В основе языка как деятельности, согласно Гете, лежит как рассудочная, так и разумная способность человека. «Но у того, кто пользуется им, не говоря уже о возможностях злоупотребления в целях «хитроумно спутывающей диалектики» и «спутанно затемняющей мистики», он не предполагает непременно «чистого рассудка» или «развитого разума». Это, во – первых. Во – вторых, язык как инструмент, орудие, располагающий определенным запасом слов, возник в связи с насущными человеческими потребностями, человеческими занятиями и «наиболее обычными» человеческими ощущениями и взглядами. Иными словами, в основе языка, как он сложился исторически, лежит «обыденное созерцание», правильный взгляд на земные вещи, общий человеческий рассудок. Поэтому, когда высокоодаренный человек проникает в глубь «таинственной сущности и деятельности природы», то унаследованный им язык оказывается недостаточным для того, чтобы выразить такие прозрения, далекие от обыденных человеческих дел. Вынужденный прибегать к «человеческим выражениям при передаче своего познания, он поневоле принижает свой предмет или даже совершенно искажает и уродует его»[516].

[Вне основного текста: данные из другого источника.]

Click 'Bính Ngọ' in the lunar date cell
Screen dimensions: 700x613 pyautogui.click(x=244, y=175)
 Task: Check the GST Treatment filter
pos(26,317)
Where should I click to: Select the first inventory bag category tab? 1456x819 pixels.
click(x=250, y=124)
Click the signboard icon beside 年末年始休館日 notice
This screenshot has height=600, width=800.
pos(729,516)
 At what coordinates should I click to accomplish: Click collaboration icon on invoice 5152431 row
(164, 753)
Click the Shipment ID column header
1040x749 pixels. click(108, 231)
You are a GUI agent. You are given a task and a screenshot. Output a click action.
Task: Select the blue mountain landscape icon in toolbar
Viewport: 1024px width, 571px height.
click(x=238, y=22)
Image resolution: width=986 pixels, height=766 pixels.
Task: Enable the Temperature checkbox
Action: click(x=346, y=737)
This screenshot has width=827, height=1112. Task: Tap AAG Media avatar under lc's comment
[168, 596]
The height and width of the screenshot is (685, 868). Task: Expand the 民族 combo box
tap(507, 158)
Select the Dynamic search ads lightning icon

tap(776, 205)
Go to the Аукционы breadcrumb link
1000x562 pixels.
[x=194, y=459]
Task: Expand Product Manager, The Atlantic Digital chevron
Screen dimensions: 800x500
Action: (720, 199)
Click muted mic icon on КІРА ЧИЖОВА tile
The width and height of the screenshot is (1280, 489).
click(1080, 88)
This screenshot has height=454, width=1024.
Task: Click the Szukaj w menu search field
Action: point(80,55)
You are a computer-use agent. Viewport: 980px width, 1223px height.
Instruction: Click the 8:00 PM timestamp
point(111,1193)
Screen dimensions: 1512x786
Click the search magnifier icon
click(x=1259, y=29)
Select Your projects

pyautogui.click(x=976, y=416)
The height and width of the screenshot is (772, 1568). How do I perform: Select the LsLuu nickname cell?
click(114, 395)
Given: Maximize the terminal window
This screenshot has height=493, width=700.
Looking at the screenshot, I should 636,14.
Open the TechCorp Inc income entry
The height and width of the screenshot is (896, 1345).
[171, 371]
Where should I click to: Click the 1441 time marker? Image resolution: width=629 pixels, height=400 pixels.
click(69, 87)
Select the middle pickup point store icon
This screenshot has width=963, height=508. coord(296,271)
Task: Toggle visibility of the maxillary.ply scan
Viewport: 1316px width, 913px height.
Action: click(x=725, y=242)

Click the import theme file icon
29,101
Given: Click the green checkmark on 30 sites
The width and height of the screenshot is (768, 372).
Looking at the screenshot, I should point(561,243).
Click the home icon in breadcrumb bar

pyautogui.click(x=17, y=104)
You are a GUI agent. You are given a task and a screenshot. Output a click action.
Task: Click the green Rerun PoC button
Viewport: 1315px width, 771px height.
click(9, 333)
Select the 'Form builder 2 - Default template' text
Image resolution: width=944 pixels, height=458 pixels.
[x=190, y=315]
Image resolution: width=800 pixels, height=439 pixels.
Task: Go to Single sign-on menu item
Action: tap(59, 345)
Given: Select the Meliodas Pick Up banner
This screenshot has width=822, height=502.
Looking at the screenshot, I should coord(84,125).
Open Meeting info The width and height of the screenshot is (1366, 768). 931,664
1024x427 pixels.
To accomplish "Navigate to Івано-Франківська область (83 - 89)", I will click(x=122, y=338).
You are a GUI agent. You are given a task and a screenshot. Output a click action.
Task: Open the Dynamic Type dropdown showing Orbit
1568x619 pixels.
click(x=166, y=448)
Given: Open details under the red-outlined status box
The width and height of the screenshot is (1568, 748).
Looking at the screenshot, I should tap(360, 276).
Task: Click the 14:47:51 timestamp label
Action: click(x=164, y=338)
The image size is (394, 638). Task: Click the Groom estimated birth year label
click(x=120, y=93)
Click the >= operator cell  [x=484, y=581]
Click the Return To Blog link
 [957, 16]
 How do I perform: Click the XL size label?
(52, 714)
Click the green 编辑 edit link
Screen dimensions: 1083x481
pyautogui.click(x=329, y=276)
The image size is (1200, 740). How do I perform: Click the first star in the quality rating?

К несовершенствам языка Гете относит и то, что он является орудием опосредованного познания. Не без влияния Гамана и Гердера Гете отдает предпочтение непосредственному познанию сущности вещей. Язык же «никогда не выражает предметы непосредственно». Если бы быть свободным от односторонности и схватывать «живой смысл в живом выражении», то удалось бы «сообщать немало хорошего». Но очень трудно «не ставить знак на место вещи, все время иметь перед собой живую сущность и не убивать ее словами». Слово является «знаком» и «никоим образом не выражает полностью природу», оно «должно рассматриваться только как пособие для нашего удобства».
Язык знаков необходим и удобен, но лишь умеренное, непритязательное употребление его может принести пользу. Всегда имеется опас ность, что «иероглифический способ выражения» начинает подменять подлинное явление, становится на место природы и мешает настоящему познанию вместо того, чтобы помогать ему. Особенно это относится к тем случаям, когда речь идет о таких сущностях, которые можно скорее назвать «действительностями», чем вещами и которые находятся постоянно в движении. «Их нельзя удержать, и тем не менее о них надо говорить»[517].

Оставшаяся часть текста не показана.